The city’s Redevelopment Agency saw development skid to a halt in the M-G with the recession. The instant-ghost town of retail spaces the RDA threw up on 300 West remain empty except for a Landis salon.

Over the winter, a private developer put in a dollar store to compete with the hood’s locally owned 7-Eleven (shout out to Mark the Merchant!) and the nearby family-owned E-Z Mart (행운을 빌어요 !).

But what seemed like the biggest loss of momentum, the stalling of the huge Howa development at the corner of 300 West/600 North has become a win for the neighborhood. Over the last winter, a wetlands has developed in Marmalade Hole. I checked it out this week and discovered an emergent wildlife sanctuary.

In five minutes on the shores of Lake Howa, I observed: Mr. & Mrs. mallards, western king bird, a killdeer family, barn and cliff  swallows and a sharp-shinned hawk, that made everyone nervous. (Earlier this spring Canada geese made a stopover).

In short, the recession has given 300 West neighborhood something perhaps more wonderful than another mixed use development. Now, we need to get President Obama to designate it a national monument. (After all, it’s in Rep. Rob Bishop’s district.)

Finally, I was taken aback to see a sheep-herder’s trailer parked next to Club Jam.

WTF? A sheep herder cracked under his mountain solidtude and lit out for the big city?

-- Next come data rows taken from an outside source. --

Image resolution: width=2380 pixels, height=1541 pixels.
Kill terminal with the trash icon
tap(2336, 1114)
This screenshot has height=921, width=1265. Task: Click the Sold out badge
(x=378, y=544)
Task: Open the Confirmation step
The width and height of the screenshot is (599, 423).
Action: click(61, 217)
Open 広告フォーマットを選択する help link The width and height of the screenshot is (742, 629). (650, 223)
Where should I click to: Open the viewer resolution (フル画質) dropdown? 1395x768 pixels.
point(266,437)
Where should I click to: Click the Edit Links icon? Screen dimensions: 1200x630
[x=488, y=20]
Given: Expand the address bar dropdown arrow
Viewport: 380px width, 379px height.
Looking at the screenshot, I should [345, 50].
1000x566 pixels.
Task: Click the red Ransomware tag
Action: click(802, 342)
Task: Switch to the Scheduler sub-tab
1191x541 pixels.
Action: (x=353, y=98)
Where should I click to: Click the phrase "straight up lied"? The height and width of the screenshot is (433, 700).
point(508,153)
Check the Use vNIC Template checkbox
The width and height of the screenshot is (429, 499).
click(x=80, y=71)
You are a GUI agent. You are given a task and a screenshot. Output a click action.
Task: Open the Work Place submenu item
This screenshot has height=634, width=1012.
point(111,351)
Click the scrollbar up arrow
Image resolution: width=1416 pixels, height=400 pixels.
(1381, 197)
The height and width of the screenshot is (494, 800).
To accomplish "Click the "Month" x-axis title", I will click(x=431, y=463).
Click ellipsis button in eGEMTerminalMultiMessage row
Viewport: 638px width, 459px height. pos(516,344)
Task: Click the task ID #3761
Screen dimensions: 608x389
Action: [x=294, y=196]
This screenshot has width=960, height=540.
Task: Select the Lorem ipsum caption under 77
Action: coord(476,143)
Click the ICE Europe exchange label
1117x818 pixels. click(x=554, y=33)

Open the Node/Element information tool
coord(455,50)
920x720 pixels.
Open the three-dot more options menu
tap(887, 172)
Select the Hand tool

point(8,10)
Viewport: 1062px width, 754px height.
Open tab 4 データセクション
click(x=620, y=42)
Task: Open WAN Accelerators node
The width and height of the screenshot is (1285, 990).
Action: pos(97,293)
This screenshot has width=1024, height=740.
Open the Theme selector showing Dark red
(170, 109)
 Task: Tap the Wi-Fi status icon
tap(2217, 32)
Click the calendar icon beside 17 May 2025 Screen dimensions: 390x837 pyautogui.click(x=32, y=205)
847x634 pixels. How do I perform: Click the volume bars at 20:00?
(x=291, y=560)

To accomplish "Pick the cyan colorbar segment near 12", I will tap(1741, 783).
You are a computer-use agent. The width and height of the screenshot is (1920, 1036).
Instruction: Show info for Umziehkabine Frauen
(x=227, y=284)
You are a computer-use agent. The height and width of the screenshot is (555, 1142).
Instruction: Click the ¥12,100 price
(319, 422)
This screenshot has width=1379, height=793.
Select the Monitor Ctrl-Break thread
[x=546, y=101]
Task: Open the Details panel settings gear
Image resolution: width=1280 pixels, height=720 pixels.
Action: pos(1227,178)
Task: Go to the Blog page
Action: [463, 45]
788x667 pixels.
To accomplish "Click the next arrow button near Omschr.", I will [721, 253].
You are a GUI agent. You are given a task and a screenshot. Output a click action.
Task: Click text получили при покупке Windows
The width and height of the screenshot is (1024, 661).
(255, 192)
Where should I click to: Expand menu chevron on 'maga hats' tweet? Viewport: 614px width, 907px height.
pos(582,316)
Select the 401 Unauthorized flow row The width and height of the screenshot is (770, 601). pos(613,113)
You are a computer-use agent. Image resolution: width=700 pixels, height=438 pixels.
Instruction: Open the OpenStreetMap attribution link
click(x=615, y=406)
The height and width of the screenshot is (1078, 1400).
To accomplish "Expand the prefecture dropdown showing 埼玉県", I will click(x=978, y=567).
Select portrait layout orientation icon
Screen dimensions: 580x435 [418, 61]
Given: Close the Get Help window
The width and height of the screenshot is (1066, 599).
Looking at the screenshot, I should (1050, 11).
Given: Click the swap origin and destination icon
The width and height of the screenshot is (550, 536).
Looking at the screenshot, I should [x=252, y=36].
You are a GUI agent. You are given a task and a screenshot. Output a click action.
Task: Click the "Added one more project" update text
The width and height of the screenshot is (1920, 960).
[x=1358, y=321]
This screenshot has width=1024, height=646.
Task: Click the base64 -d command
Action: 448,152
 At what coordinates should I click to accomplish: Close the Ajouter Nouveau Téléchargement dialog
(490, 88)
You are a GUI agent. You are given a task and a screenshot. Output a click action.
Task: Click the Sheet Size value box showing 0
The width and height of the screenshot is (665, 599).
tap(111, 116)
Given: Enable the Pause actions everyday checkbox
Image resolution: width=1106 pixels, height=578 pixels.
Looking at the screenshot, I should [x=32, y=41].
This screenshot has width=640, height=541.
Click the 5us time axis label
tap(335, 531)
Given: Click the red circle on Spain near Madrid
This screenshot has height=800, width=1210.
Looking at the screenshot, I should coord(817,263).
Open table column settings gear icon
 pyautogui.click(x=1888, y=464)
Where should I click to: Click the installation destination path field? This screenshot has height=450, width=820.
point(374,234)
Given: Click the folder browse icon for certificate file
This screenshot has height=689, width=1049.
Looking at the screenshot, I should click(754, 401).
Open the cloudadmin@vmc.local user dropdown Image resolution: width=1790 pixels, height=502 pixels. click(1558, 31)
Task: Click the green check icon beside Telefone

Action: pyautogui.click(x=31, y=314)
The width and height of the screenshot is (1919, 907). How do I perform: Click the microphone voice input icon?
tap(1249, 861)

Or is Jam going to sponsor a “Brokeback Mountain” pageant to compete with the Manti Miracle Pageant?

I love this neighborhood.

Just walk away

Even though I have many Mormon and ex-Mormon friends, I’ve never been able to get my head around ex-Mormon syndrome. If you’ve lived in Utah more than 10 minutes, you’ve heard about someone who “resigned” from the church followed by a compulsion to get their name “off the rolls.”

Transplants to Utah soon learn that the only thing more annoying than zealous Mormons are zealous ex-Mormons.  (Point of Etiquette: Joking that resigning from the LDS Church is equivalent to writing a letter to Santa Claus to tell Mr. Kringle you don’t believe in him anymore seldom gets a laugh from these folks.)

On the other hand, it must be liberating to blame one’s fucked-up personal life solely on one’s former religion.

Still, breaking with the Mormon Church is apparently a gargantuan deal, at least for the 150 ex-Mormons who climbed Ensign Peak Saturday to “declare their independance” from the church.

If nothing else, it probably annoyed Mitt Romney by dragging his quirky religion into the national spotlight again. Could you imagine a headline: “150 Cranky ex-Episcopalians Resign”?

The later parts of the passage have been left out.